(TASK TO COMPLETE)
Pick out each line of the listing below that contains the word "question", and copy those lines.

(EXERCISE INPUT)
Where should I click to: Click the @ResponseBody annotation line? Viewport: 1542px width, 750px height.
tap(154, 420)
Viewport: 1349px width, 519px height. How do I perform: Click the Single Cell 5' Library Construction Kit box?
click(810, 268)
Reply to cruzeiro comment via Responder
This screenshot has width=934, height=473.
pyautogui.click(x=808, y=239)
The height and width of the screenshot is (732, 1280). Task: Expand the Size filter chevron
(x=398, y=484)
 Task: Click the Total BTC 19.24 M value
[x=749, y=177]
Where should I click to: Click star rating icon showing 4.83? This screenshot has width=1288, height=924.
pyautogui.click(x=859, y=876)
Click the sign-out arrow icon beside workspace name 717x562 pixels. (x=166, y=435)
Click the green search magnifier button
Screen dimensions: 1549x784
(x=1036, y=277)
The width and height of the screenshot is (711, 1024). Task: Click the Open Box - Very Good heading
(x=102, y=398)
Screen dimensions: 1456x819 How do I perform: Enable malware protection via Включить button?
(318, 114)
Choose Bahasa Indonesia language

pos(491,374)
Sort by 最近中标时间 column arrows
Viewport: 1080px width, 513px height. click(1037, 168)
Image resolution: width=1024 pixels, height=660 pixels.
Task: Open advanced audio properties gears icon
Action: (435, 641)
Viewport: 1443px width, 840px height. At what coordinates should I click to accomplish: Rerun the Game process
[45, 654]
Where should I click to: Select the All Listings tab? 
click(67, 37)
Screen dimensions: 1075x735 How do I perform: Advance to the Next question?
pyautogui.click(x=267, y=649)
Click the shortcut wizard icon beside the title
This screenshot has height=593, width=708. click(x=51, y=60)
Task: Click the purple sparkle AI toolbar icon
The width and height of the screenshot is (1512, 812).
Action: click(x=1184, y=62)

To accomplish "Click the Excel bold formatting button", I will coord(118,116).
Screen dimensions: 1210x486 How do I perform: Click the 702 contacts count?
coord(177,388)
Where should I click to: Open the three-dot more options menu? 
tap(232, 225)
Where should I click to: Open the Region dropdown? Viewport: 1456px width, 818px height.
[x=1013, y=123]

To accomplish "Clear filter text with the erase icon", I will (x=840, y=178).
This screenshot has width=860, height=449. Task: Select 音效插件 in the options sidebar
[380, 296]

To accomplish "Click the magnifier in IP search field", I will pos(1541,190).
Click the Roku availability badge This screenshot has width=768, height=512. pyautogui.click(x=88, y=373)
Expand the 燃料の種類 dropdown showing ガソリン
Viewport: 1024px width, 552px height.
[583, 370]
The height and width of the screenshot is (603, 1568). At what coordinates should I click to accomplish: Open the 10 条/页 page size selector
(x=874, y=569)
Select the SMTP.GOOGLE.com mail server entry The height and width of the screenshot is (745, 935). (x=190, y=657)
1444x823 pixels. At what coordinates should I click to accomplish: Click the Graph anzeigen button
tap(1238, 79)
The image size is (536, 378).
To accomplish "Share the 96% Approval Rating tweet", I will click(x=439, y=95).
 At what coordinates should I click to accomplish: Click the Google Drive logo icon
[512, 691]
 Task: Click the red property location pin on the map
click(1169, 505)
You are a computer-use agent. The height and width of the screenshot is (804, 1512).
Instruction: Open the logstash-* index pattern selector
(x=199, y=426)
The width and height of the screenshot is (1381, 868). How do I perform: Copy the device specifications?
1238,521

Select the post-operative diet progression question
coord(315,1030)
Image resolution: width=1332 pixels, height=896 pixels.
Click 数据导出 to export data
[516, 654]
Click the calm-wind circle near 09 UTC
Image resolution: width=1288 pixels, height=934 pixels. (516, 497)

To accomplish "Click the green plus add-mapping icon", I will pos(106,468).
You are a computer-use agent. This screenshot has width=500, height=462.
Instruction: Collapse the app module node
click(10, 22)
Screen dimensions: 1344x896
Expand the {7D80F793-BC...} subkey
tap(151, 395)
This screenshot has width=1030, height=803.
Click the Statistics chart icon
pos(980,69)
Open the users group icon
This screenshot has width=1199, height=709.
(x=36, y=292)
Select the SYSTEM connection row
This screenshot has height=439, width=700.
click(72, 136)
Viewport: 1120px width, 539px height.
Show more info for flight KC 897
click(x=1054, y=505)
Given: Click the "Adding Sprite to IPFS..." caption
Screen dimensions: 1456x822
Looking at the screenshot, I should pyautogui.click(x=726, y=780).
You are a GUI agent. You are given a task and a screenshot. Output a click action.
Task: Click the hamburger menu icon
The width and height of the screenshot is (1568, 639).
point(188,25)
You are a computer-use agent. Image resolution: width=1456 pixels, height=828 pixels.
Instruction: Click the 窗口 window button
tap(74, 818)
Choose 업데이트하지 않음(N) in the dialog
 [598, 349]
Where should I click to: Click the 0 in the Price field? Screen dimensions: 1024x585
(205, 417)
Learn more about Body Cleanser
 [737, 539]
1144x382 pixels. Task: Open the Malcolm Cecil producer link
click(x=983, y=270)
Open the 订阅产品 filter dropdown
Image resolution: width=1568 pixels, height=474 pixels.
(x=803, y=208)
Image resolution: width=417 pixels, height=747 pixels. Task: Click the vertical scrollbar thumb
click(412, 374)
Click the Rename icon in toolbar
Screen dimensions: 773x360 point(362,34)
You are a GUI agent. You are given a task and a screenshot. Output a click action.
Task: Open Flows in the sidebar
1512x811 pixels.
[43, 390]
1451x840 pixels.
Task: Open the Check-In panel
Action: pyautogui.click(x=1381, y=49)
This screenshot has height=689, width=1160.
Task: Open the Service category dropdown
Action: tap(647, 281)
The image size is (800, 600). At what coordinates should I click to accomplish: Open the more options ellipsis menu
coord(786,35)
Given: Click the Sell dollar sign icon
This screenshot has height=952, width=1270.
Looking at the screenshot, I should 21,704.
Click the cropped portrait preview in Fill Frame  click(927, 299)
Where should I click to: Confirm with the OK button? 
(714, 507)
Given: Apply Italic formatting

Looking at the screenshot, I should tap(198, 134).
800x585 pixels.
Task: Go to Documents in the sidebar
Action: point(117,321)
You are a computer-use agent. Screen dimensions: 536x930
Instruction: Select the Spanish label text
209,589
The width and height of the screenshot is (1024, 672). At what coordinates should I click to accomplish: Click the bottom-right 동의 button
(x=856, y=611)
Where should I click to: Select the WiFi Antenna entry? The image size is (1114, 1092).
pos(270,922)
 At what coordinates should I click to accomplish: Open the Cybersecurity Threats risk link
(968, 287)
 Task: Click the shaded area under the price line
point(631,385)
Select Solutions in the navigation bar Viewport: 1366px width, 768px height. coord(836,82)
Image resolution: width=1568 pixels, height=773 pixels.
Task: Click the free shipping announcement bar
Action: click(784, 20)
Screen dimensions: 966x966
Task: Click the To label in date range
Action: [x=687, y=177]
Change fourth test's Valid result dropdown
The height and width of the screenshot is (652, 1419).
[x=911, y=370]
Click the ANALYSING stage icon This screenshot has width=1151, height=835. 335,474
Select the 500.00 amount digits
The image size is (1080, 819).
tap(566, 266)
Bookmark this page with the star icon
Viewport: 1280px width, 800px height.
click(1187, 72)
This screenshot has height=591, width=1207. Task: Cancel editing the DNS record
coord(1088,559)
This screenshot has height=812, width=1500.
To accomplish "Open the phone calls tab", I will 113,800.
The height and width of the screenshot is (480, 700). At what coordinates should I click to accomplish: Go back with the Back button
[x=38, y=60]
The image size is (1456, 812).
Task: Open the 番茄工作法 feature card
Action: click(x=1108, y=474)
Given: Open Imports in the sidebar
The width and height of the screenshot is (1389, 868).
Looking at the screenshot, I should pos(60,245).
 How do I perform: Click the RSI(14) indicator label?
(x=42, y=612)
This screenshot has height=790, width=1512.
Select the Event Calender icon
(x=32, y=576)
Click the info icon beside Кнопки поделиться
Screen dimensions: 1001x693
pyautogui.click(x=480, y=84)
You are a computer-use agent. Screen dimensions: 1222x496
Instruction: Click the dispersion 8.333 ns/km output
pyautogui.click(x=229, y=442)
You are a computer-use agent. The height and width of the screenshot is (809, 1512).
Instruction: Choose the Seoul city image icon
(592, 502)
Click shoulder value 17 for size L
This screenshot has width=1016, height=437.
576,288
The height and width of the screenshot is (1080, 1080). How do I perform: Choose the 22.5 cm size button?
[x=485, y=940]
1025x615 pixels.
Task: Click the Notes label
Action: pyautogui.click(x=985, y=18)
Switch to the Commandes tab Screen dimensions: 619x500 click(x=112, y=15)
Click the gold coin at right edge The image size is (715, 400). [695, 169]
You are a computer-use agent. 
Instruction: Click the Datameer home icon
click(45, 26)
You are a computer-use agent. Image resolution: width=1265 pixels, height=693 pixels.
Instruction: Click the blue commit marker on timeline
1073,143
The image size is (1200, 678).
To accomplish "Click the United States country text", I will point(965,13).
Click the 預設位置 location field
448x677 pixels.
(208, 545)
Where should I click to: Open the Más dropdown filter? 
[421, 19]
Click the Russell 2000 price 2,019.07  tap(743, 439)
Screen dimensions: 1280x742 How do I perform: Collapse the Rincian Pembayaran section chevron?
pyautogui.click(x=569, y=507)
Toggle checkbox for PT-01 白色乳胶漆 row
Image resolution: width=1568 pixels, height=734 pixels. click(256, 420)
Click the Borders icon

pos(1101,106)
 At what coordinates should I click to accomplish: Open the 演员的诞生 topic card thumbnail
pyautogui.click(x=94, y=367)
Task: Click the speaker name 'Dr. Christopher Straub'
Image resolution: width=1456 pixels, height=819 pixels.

(RESPONSE TO THE EXERCISE)
Screen dimensions: 1075x735 How do I perform: Advance to the Next question?
Select the post-operative diet progression question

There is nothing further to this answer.